Une étude française a démontré que le suivi à domicile de ces malades, grâce à la télésanté et à des dispositifs médicaux comme l'auto-tensiomètre connecté, permettait d'économiser plusieurs centaines de journées d'hospitalisation par patient, et par an, soit des centaines de milliers d'euros. Dépenser moins et faciliter l'accompagnement, le confort de vie et l'autonomie des malades chroniques, en particulier de ceux qui habitent loin de leurs professionnels de santé : autant d'actions sur lesquelles la santé connectée pourrait venir concrètement en renfort de notre système de santé publique. – Éric Sebban, président de Visiomed
Le futur de la santé connectée repose donc sur ce principe de crédibilité. Outre les actions de la France et de la CNIL, la Commission Nationale de l'Informatique et des Libertés, qui a ouvert courant 2014 des travaux dans le sens d'un consensus à propos de sa régulation, la Commission européenne a elle aussi engagé en avril 2014 des actions sur cette dynamique via la publication de son Livre vert et sur l'ouverture d'une consultation publique : celle-ci ayant pour but de prononcer sur les exigences à appliquer à la santé mobile en matière de sécurité et de performance des applications, et de sécurité des données de santé.
Les fabricants de dispositifs médicaux connectés ne se contentent pas d'apporter des réponses aux patients et aux professionnels de santé. Notre réponse est aussi économique. Pour cela, tous les acteurs, et notamment les pouvoirs publics, doivent s'en donner les moyens, se mettre maintenant autour de la table, et enclencher la mise en œuvre d'une véritable politique nationale pour développer la santé connectée. Il faut passer à un déploiement opérationnel et d'envergure de ces solutions, dépasser la multiplication de projets pilotes ponctuels et dispersés, et mettre en œuvre les 4 R (Régulation, Responsabilité, Rémunération, Remboursement). – Éric Sebban, président de Visiomed.
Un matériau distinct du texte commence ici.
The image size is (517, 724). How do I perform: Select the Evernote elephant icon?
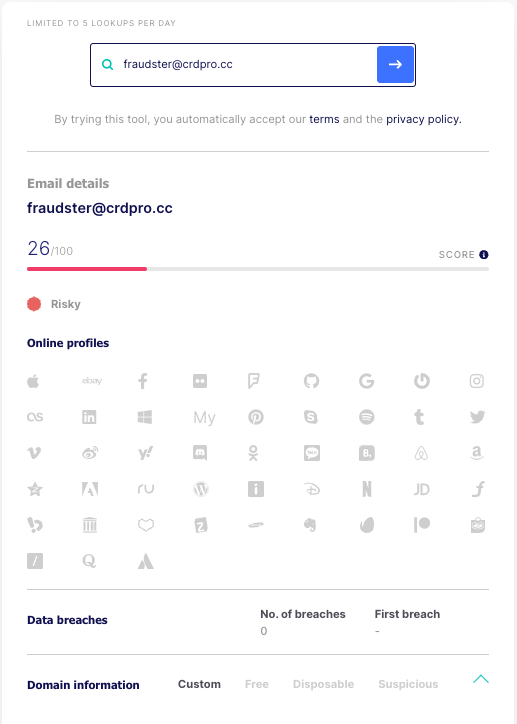tap(310, 525)
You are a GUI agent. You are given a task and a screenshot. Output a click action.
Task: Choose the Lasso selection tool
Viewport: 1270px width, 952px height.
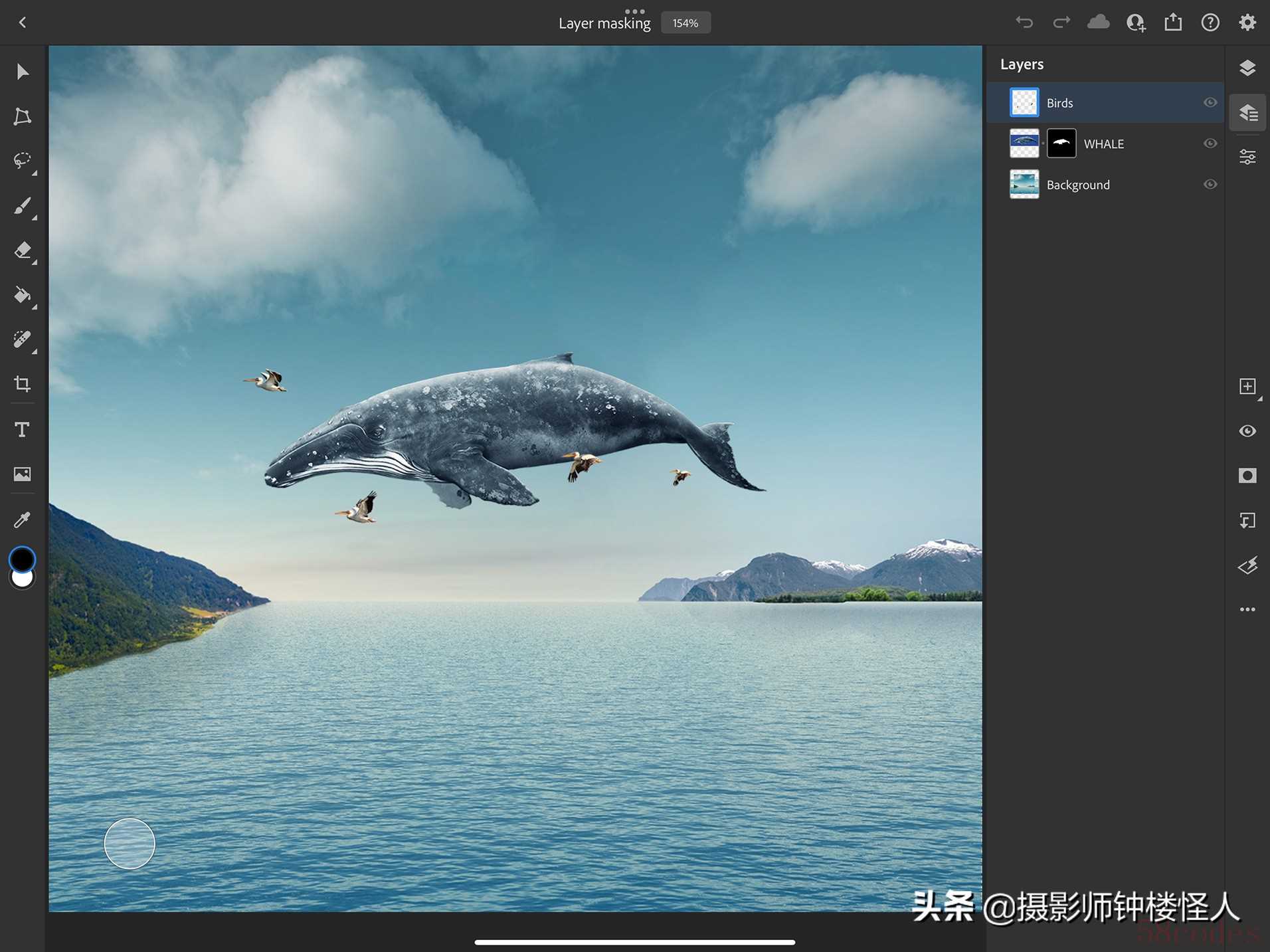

La réponse appartient donc d'une part à l'État qui doit d'un côté enclencher un processus de normalisation des terminaux associés au domaine de la santé connectée, et les entrepreneurs qui doivent d'une autre part fixer la législation en vigueur du secteur médical à leurs produits et services. Devant cet impératif, le président de Visiomed est conscient de la tâche ardue qui attend les industriels de l'IoT, mais demeure confiant :
Comme toute révolution, la santé connectée et la télémédecine portent leur lot d'espoirs et de craintes. Big Data, quantified-self, intelligence artificielle… Autant d'avancées technologiques qui font redouter une médecine déshumanisée. [Mais] Les objets connectés de santé ne sont pas des gadgets. Ils sont une des solutions tangibles pour rendre possible cette révolution. La santé connectée doit venir au chevet de notre système de santé publique. Si 2015 fut l'année des capteurs, 2016 sera à mon avis celle des services associés tant attendus. – Éric Sebban, président de Visiomed.